## Exercises to complete
A – Using the passage on regional Covid-19 infections, answer these questions:
(i) Which two bodies produced the modelling?
(ii) What is the date of the PHE data that the modelling was based on?
(iii) How many daily infections were estimated for the north west?
B – Reproduce the part of the passage on regional Covid-19 infections between "Now, the coronavirus" and "infections in England.", inclusive.

## Passage shown
━━━
At the start of 2020, most of us had never even heard of epidemiology before.
Now, the coronavirus pandemic means terms like “current R”, “flattening the curve” and “antibody testing” are bandied around in the media like we have been using them all our lives.
Even if all of this has all gone over your head, you probably heard an unlikely-sounding piece of news this week.
According to modelling by Public Health England (PHE) and Cambridge University, there are currently more than 4,000 daily Covid-19 infections in the north-east of England and Yorkshire – compared to fewer than 24 in London.
So, what’s going on with coronavirus transmission in the UK? Here’s what you need to know.
What did the modelling show?
The modelling – based on PHE data from May 10 – showed there were 11,400 daily Covid-19 infections in England.
However, these were not spread evenly across the country.
While there were estimated to be 4,320 daily infections in the north east and Yorkshire – the highest in the country – and 2,380 in the north west, there were just 23.9 in London.
━━━
## Source data
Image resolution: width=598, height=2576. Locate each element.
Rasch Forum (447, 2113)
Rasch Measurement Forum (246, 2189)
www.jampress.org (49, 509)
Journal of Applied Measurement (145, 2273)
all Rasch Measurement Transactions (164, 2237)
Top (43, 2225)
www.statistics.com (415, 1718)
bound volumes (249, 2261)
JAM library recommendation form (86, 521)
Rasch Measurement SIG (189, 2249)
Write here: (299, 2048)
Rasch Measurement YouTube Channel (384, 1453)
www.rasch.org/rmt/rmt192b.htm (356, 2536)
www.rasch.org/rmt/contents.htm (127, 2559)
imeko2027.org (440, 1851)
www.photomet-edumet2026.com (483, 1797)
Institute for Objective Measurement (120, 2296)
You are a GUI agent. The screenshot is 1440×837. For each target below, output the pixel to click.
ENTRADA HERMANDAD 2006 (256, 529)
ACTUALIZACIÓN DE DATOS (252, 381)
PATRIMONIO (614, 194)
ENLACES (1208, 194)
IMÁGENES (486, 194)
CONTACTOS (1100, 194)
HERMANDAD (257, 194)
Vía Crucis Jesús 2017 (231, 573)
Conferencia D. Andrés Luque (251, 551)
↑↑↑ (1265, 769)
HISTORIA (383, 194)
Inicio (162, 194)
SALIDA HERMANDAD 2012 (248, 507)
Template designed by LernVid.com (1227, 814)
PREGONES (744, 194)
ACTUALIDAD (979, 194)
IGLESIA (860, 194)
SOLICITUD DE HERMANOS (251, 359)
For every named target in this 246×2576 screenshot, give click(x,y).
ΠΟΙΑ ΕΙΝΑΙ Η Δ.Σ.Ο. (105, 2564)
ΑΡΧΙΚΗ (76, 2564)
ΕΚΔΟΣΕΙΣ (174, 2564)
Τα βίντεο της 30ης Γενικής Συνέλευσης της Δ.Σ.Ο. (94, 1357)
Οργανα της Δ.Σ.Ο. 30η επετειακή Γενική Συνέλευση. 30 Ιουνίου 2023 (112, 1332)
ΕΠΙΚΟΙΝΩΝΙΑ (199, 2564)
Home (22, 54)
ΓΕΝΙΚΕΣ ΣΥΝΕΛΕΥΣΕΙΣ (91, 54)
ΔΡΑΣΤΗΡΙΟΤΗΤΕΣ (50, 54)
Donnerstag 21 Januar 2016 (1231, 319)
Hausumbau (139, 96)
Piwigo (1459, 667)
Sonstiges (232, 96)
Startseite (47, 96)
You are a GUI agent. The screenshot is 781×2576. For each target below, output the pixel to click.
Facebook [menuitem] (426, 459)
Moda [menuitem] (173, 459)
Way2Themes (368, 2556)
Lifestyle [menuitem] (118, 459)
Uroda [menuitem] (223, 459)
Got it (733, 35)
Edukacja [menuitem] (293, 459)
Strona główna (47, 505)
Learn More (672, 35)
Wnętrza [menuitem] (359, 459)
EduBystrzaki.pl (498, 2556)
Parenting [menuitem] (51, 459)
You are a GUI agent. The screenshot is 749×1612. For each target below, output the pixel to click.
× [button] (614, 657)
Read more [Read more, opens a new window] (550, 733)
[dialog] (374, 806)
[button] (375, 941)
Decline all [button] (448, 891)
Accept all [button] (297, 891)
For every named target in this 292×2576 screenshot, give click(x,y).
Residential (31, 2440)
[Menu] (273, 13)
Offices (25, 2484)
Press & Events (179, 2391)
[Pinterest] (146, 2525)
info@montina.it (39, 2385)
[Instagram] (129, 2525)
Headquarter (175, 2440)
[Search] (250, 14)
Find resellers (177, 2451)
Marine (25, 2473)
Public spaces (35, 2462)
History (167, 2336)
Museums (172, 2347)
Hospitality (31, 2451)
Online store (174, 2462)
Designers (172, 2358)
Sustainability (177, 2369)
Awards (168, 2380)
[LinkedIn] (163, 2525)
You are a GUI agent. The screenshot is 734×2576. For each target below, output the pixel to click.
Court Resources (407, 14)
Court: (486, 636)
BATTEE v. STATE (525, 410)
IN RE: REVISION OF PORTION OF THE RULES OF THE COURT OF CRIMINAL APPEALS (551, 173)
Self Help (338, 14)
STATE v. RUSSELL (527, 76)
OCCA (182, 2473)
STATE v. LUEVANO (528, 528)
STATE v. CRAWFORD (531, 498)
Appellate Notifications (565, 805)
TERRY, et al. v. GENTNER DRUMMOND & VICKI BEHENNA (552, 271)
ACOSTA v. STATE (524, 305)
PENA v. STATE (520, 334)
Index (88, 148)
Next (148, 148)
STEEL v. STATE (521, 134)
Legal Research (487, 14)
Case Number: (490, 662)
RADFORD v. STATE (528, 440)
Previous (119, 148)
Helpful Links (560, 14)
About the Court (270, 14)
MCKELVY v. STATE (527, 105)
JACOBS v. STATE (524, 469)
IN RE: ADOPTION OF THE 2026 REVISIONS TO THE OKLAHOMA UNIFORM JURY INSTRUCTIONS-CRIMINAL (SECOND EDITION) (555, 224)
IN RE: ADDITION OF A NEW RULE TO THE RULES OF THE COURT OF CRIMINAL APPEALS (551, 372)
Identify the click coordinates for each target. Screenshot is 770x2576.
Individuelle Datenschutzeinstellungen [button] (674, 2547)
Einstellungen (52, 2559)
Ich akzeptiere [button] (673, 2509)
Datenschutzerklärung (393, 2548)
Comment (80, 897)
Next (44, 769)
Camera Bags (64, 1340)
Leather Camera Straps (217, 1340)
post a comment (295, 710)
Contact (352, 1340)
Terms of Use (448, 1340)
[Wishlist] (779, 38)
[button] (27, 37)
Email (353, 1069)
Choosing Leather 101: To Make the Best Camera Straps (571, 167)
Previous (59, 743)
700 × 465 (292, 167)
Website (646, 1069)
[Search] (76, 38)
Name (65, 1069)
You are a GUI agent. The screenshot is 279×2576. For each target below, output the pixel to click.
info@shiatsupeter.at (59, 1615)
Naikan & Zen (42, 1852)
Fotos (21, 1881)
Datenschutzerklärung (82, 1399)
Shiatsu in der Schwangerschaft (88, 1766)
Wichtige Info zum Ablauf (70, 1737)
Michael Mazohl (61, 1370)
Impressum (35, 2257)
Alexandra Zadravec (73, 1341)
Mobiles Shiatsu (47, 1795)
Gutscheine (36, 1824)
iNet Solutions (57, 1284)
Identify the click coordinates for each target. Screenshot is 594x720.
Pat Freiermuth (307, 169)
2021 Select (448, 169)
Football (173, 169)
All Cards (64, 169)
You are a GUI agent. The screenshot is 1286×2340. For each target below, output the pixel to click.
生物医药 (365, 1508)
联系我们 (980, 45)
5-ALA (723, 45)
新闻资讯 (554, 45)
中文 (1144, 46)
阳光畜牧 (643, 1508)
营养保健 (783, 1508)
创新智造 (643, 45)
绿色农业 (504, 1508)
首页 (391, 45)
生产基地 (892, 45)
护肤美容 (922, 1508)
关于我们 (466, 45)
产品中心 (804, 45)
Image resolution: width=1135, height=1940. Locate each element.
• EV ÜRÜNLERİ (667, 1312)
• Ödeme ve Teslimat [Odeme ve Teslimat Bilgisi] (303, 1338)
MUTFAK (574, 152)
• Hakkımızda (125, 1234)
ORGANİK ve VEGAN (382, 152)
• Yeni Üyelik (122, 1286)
━━━
## Results of the tasks
A –
(i) Public Health England (PHE) and Cambridge University
(ii) May 10
(iii) 2,380

B –
Now, the coronavirus pandemic means terms like “current R”, “flattening the curve” and “antibody testing” are bandied around in the media like we have been using them all our lives.
Even if all of this has all gone over your head, you probably heard an unlikely-sounding piece of news this week.
According to modelling by Public Health England (PHE) and Cambridge University, there are currently more than 4,000 daily Covid-19 infections in the north-east of England and Yorkshire – compared to fewer than 24 in London.
So, what’s going on with coronavirus transmission in the UK? Here’s what you need to know.
What did the modelling show?
The modelling – based on PHE data from May 10 – showed there were 11,400 daily Covid-19 infections in England.